Читаем Колесо Фортуны. Репрезентация человека и мира в английской культуре начала Нового века полностью

В другом алхимическом трактате XVII века, «Гидролит, или водяной камень мудрых», мы читаем: «Мудрецы многое говорили о выпаривающем огне, который называли они огнем мудрости, – он не материален и не имеет отношения к стихии огня, а – сущностен и несотворен. Также они называли сие пламя «божественным пламенем», или меркуриальной водой».[527] Весьма часто эта загадочная пламенеющая вода называется, как в трактате «Тайны розенкрейцеров», приписываемом Джону Ди,[528] и в ряде других алхимических текстов, «небесной водой, что не мочит рук».[529] А такой известный любому алхимику текст, как «Rosarium Philosophorum», учит: «Сжигай в воде, топи в пламени. Многократно делай влажным и каждый раз прокаливай. Умерщвляй переменчивое и оживляй, и воскрешай из смерти. И так воистину обретешь чаемое. И если ты знаешь режим огня, Меркурий и огонь – все, что тебе нужно».

Парадокс Донна прочитывался современниками именно в этом контексте. «Сгорать в воде» и «омываться пламенем» были для них вполне узнаваемыми и знакомыми словосочетаниями. И основная посылка донновской эпиграммы, как раз и порождающая иронично-комический эффект, понималась примерно как «И мы, вдали от столичной жизни, гния на корабельной палубе, знаем кое-что из вашей алхимической философии, – но знаем и реальность, вам в столицах не ведомую».

Определенная ирония по отношению к алхимическим практикам присутствует и в другом стихотворении Донна – «Алхимии любви». Однако ирония эта весьма неоднозначная. Стихотворение открывается фривольно-двусмысленным утверждением:

Some that have deeper digg'd loves Myne then I…[Кто далее меня копнул рудник любви…]

чтобы далее развернуться следующим образом:

I should not finde that hidden mysterie;Oh, 'tis imposture all:And as no chymique yet th'Elixar got,But glorifies his pregnant pot,If by the way to him befallSome odoriferous thing, or medicinall,So, lovers dreame a rich and long delight,But get a winter-seeming summers night.[Я не нашел этой сокрытой тайны;/ Все это сплошное надувательство:/И как ни один химик не получил Эликсира,/ но славит свой беременный горшок,/ коли случится, что обнаружит в оном/ нечто вонючее или какое лекарство,/ так и мечты влюбленных преисполнены роскошных и длительных радостей,/ но оборачиваются короткой летней ночью, подобной зимней стуже.]

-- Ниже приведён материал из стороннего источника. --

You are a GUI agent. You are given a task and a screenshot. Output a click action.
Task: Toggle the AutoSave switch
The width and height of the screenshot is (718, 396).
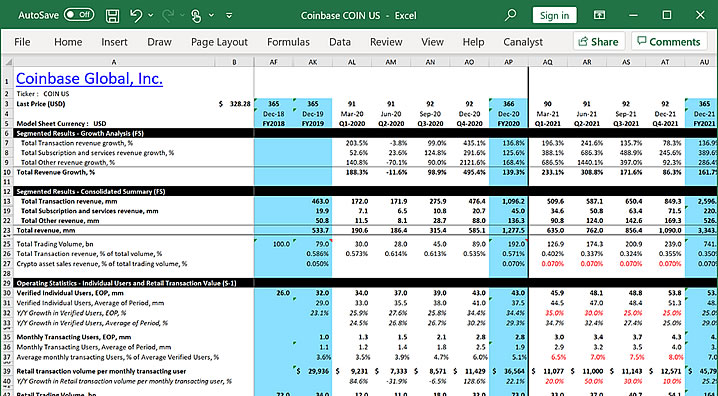79,15
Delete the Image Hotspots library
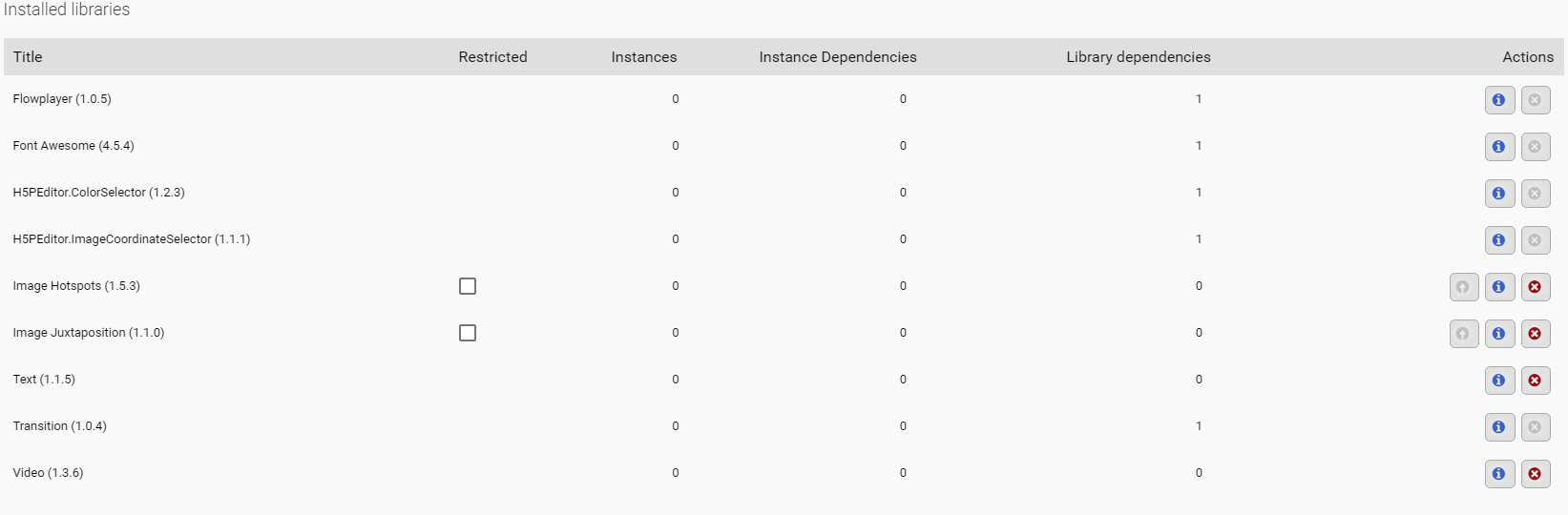This screenshot has width=1568, height=515. click(1536, 287)
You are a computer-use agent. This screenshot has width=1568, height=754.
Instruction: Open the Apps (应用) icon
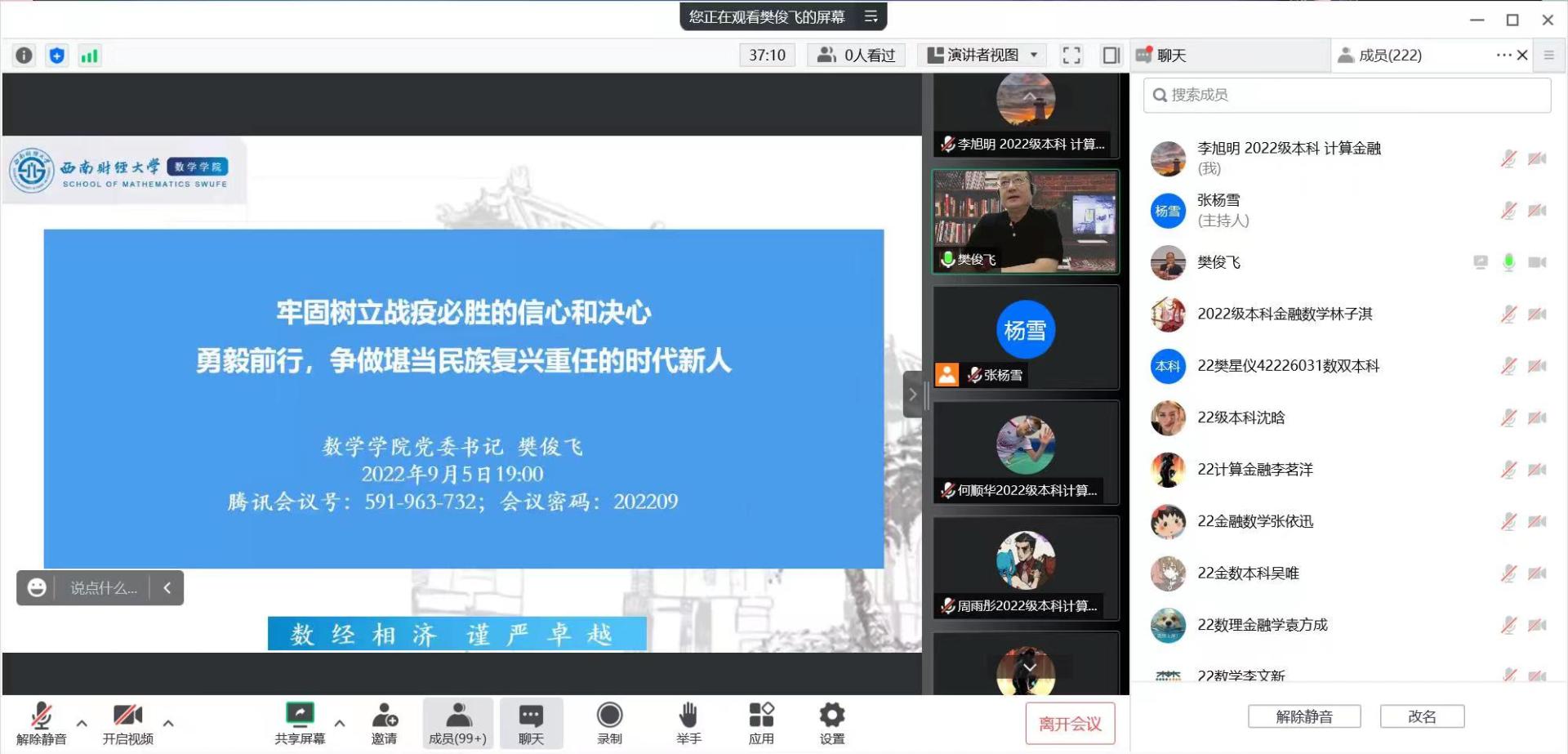coord(761,723)
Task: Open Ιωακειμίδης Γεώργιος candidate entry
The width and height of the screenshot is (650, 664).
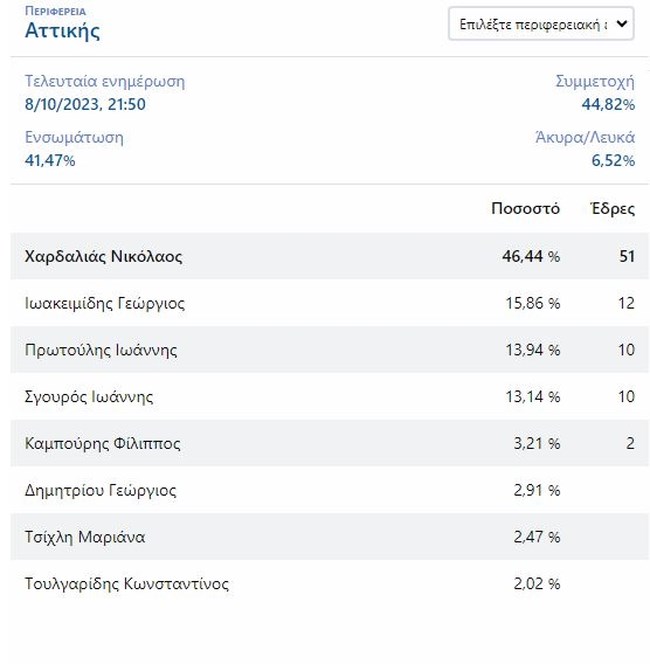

Во времена королевы Елизаветы проводилось весьма тонкое различие между двумя категориями людей, практиковавших занятия алхимией. К первой принадлежали подлинные искатели знания, бескорыстные адепты, именовавшие себя «children of Science» – «детьми Науки», «sages» – «мудрецами» и «philosophers» – «философами», ко второй – прагматики и практики, мечтавшие об обогащении, – их презрительно именовали «souflers»– «раздувателями горна», и «chemists» – «химиками». Алхимические трактаты обращались к первым из них.

Вторых уличали в подделке золота и прочих металлов. Артур Ди (кстати, около двадцати лет проведший в России в качестве лейб-медика царя Михаила Федоровича[530]) в предисловии к своему алхимическому трактату «Fasciculus Chemicus» с горечью отмечал: «Искусство Химии слишком скомпрометировано, обесславлено и подвергнуто бесчестию мошенническими действиями самозванцев и обманщиков, его практикующих, – и в глазах публики отмечено недобрыми стигматами»,[531] а его издатель, сэр Элиас Ашмол, один из эрудированнейших людей XVII в., много лет отдавший собиранию и изданию алхимических рукописей, вторит этим словам: «Среди пишущих о священном Искусстве есть люди различные… Последнюю и наихудшую категорию составляют те из них, кто выпускает в свет ложные советы и исполненные фальши руководства, движимые намерением затмить и заслонить свет, распространяемый истинными Философами, – и не достойны они иного имени, как обманщики».[532]